TikTok removed more than four million videos and terminated over 86,000 live sessions in Nigeria during the fourth quarter of 2025 as it intensified efforts to curb harmful content on the platform.

According to TikTok’s Q4 2025 Community Guidelines Enforcement Report, cited by the News Agency of Nigeria, the measures form part of the company’s broader push to strengthen content moderation in one of its fastest-growing markets in Africa.

The figures underscore both the vast volume of content generated by Nigerian users and the growing effectiveness of TikTok’s automated moderation tools, which are increasingly identifying and removing policy-violating content before it reaches users.

Of the 4.02 million videos removed in Nigeria during the fourth quarter of 2025, TikTok said 99.9 per cent were detected and removed proactively before being reported by users, while 98.4 per cent were taken down within 24 hours of being uploaded.

The platform attributed the swift enforcement to continued investments in automated detection systems and rapid-response moderation tools aimed at preventing harmful content from reaching wider audiences.

TikTok also disclosed that it terminated more than 86,000 LIVE sessions in Nigeria for violating its community guidelines.

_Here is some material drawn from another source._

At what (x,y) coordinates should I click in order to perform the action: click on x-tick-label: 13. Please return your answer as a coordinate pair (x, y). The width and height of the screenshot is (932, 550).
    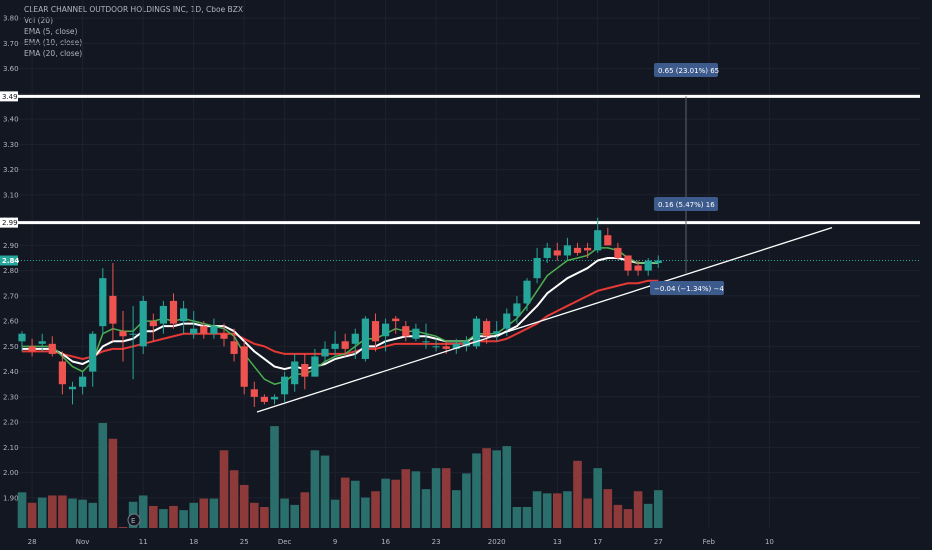
    Looking at the image, I should click on (558, 542).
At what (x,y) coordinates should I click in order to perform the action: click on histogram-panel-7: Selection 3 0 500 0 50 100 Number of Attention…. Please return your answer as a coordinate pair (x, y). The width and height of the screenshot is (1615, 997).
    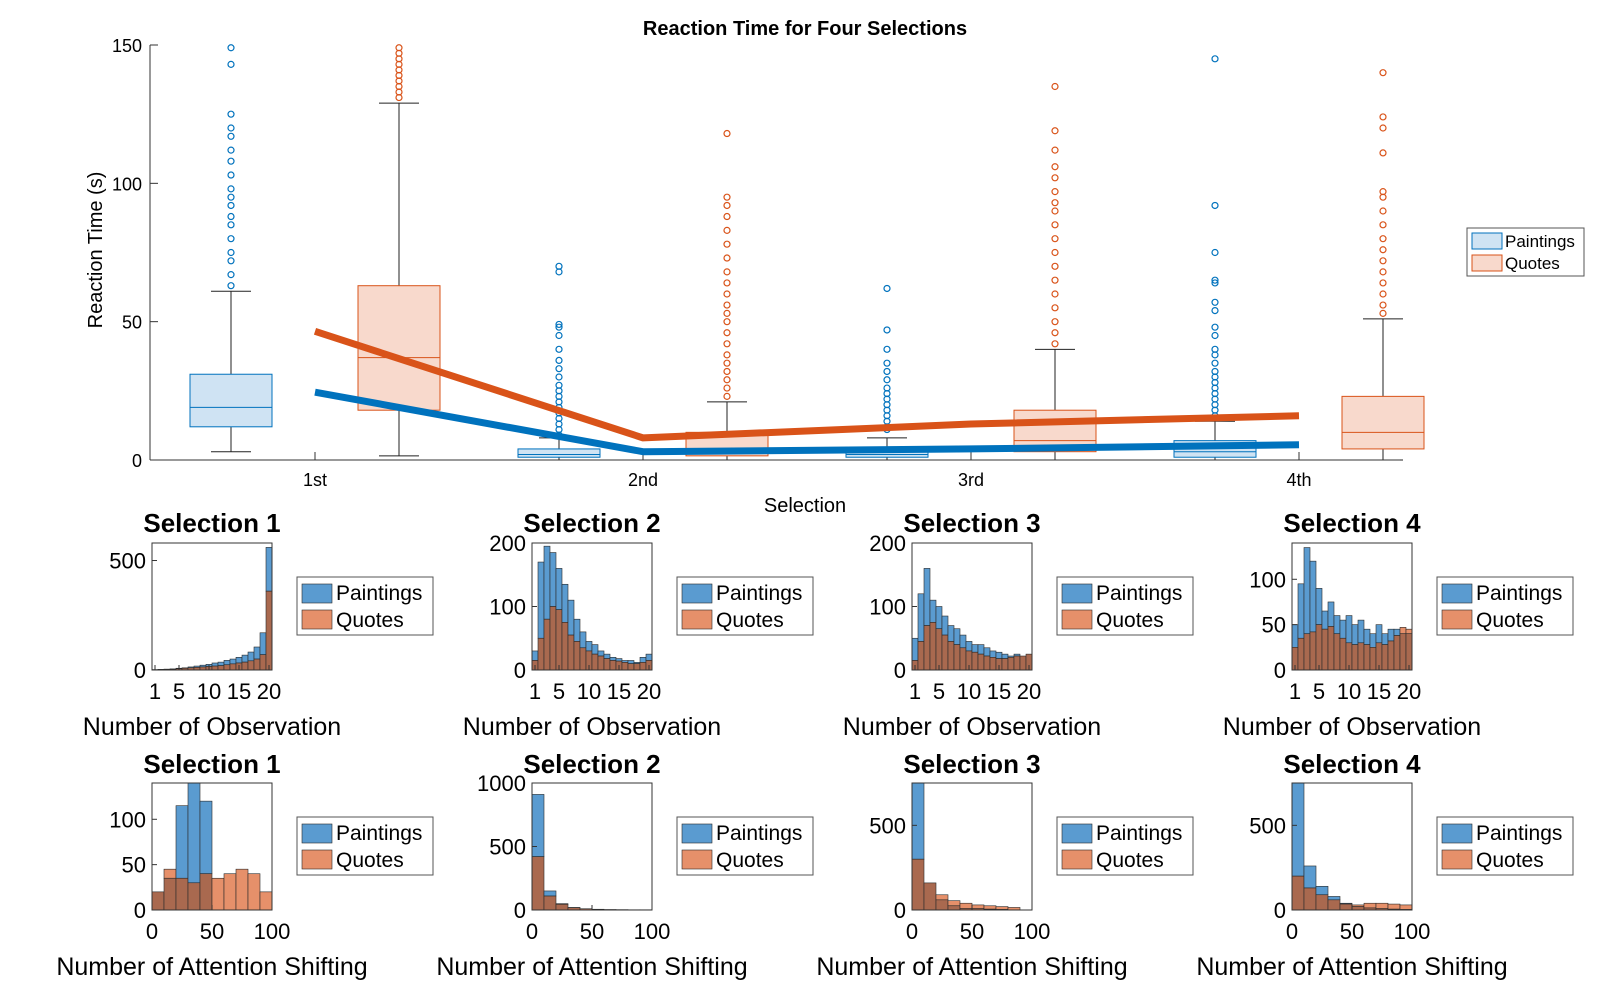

The action formed part of a broader global enforcement drive in which the platform issued warnings, demonetised content and imposed other penalties on more than 17.7 million LIVE broadcasts and 9.2 million creators found to have breached its monetisation policies worldwide.

Globally, TikTok removed more than 175.3 million videos in the fourth quarter of 2025, accounting for roughly 0.5 per cent of all content uploaded to the platform during the period.

The company said over 152.5 million of the videos were identified through automated detection systems, while about 8.4 million were reinstated following further review.

The platform also intensified efforts to combat harmful and misleading artificial intelligence-generated content. As part of those measures, TikTok continued to require creators to disclose realistic AI-generated images, audio and videos.

In addition, the company expanded the use of automated detection technologies and industry-standard Content Credentials tools to identify, track and moderate AI-generated content, as concerns grow globally over misinformation and digitally manipulated media.